So I don't really do these as a standard anymore, as Sunday is one of my days off in the week and I've usually got shed loads to do (I say this whilst the pile of work clothes is sat looking at me needing to be washed...) but I thought I'd take a bit of time out from my busy day to do a little blogging without having to wait years to upload photos!
- I've done lots of clothes shopping this week and this means that I can finally have a bit of an organise of my remaining clothes. I really do need to get rid of quite a few bits as I've just been keeping them for so long even though they look crap on me! I'm a hoarder by nature clearly!! It'll be nice to have a reorganisation day today.
- I have a brand new shiny counter at work!! My new area manager came down on Friday (7.30am work start...lovely...She did buy us coffee and breakfast though so that was nice!) and we re-merchandised the WHOLE area. It looks so swish and pretty but I kind of wish the eye shadows were at the front because they are really eye catching in their new section! But this does mean that I feel like it's my own proper counter now and I can sort it out to be how I want it to be. The counter before had been in a different store before mine so this one really feels like a brand new shiny job! I really like it, but the lack of a drawer for paperwork is kind of annoying because I now have to keep it in the cupboards behind but that's only a really tiny annoyance! We've got a gala night at work on Tuesday so I'm really excited to have a new counter!
- I've been so busy at work this week with my hours and new counter etc. but I've actually also been bale to find time to see friends and catch up, which has been nice! I'm out again this evening as well which is nice as I'll get to hang out with one of my work friends outside of work, instead of having to chat across the store! I'm really looking forward to it.
- I got my International Christmas Beauty Blogger match this week too. I got the lovely Neeka from Australia and I'm so excited to start shopping for her! I don't know much about Australia own cosmetics so couldn't think of anything specific to ask for, so if you guys have any ideas then leave me a comment so I can email her about it! I love buying presents and love sending off packages to people as surprises! I'm so so excited!!
- I got my haircut this week into a fairly different style for me. I have short hair anyway but I was open to trying something a bit different this time round and it resulted in my having half my hair shaved off!!! I was a bit worried (and cold) to start off with, but it's actually growing on me quite a bit. I'm still not 100% sure I can pull it off but I'm certainly going to try! I'll post a picture soon to show you guys what I mean about not being 100% sure and you can give me constructive feedback!

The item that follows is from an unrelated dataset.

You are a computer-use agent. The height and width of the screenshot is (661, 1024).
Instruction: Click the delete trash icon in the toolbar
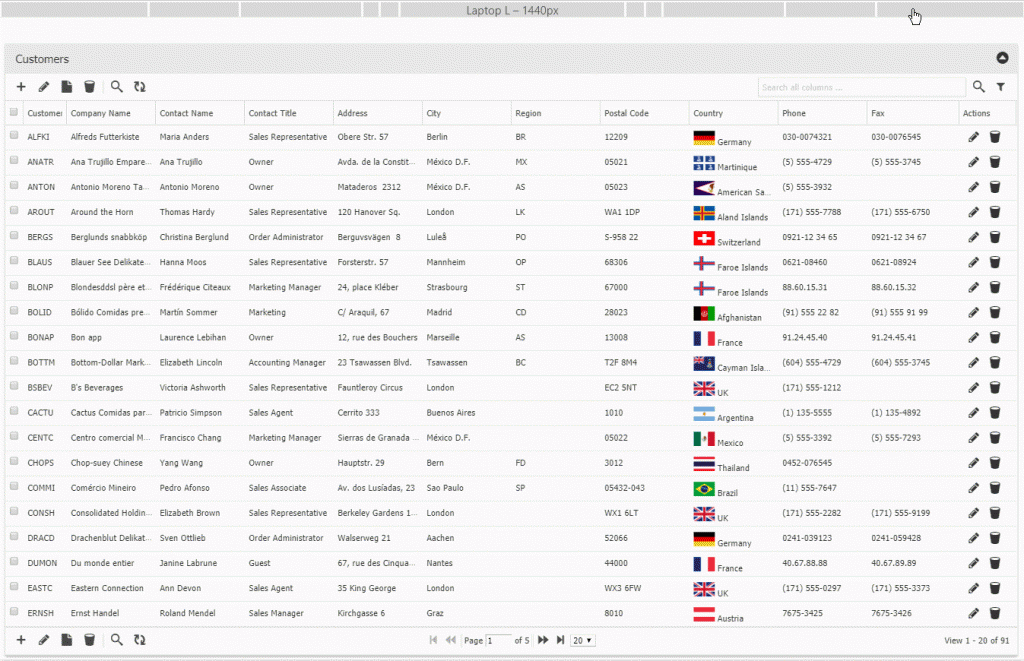(90, 86)
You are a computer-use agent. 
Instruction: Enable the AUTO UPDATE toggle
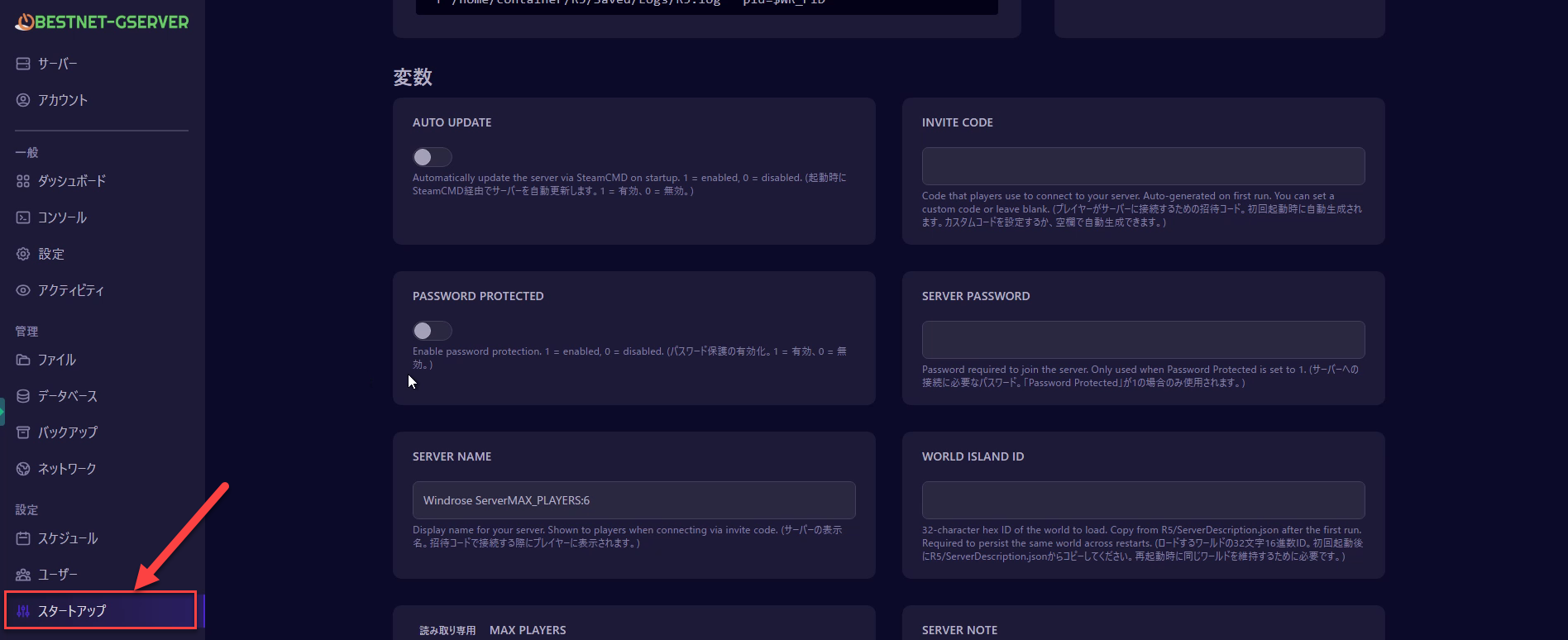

Haha!
- This week has been so hectic at work, I've been really tired. It's been nice to see friends and stuff but I do feel like I'm a bit run down. I don't think it helps that I had my flu jab yesterday (I have to have it because I have asthma....a lovely jab in the arm to wake you up before work!) and having the jab always makes me feel a bit blah for the next few days. Hopefully I'll sleep well tonight and be invigorated for work on Monday and gala night on Tuesday!
- This is actually both a pro and a con...I'm putting it in the con section because I needed more cons for this week! Haha! Anyway, Mr "I'm so perfect and you're totally mental Robyn" tried to make me feel all mental again at the beginning of this week and I'd finally had enough of it (only took me 2 and half years!) I may have sent a huge ranting text about what a twat he was and I've not heard from him since. It kind of sucks because he was a big part of my life but at the same time, if he thinks it's ok to be a twat then screw it. The worst part is the feeling of worthlessness because he didn't reply and therefore I feel like I'm not even worth a goodbye. Which annoys me because I'm an awesome person really. I may have depression but when it flared up last week and I told him this, he didn't even ask if I was ok. It's a big deal for me to actually tell someone that I'm feeling a little bit overwhelmed and if I do say to any of my friends about it they always ask if I'm ok and he didn't so I clearly don't mean much to him. I get that my depression can be annoying and a burden etc. but I was always there for him when he was depressed so frankly he can just fuck off. Haha! It's been a tough week, and my self harm came back into play about a week and a bit ago and has since escalated a little, which is very frustrating for me, but I'm better than this and I deserve to have someone who will at least care enough to ask if I'm ok if I say about my depression flaring up a bit. I know we were no longer dating but he always used to say about how we're such good friends and I'm so tired this week that I think I just got tired of all the bullshit. I will miss him but I don't think he'll ever talk to me again because he's a stubborn man who doesn't like it when people point out that sometimes he's a twat and sometimes it isn't me. (I mean, sometimes it is me but not always yeah?) Anyway, there is my woeful tale of losing a "friend"....on the plus side there's still time to return the presents I'd already got him for Christmas!....Also I'd got this outfit from Ann Summers that would've blown his mind...so basically it sucks to be him! Haha!! I know that may sound harsh but I need humour to get me through the slightly weepy times!
So there is my week in a nutshell for you. It's been a pretty good week and I may well have to take a picture of my shiny new counter for you guys to have a little look! How have you all been?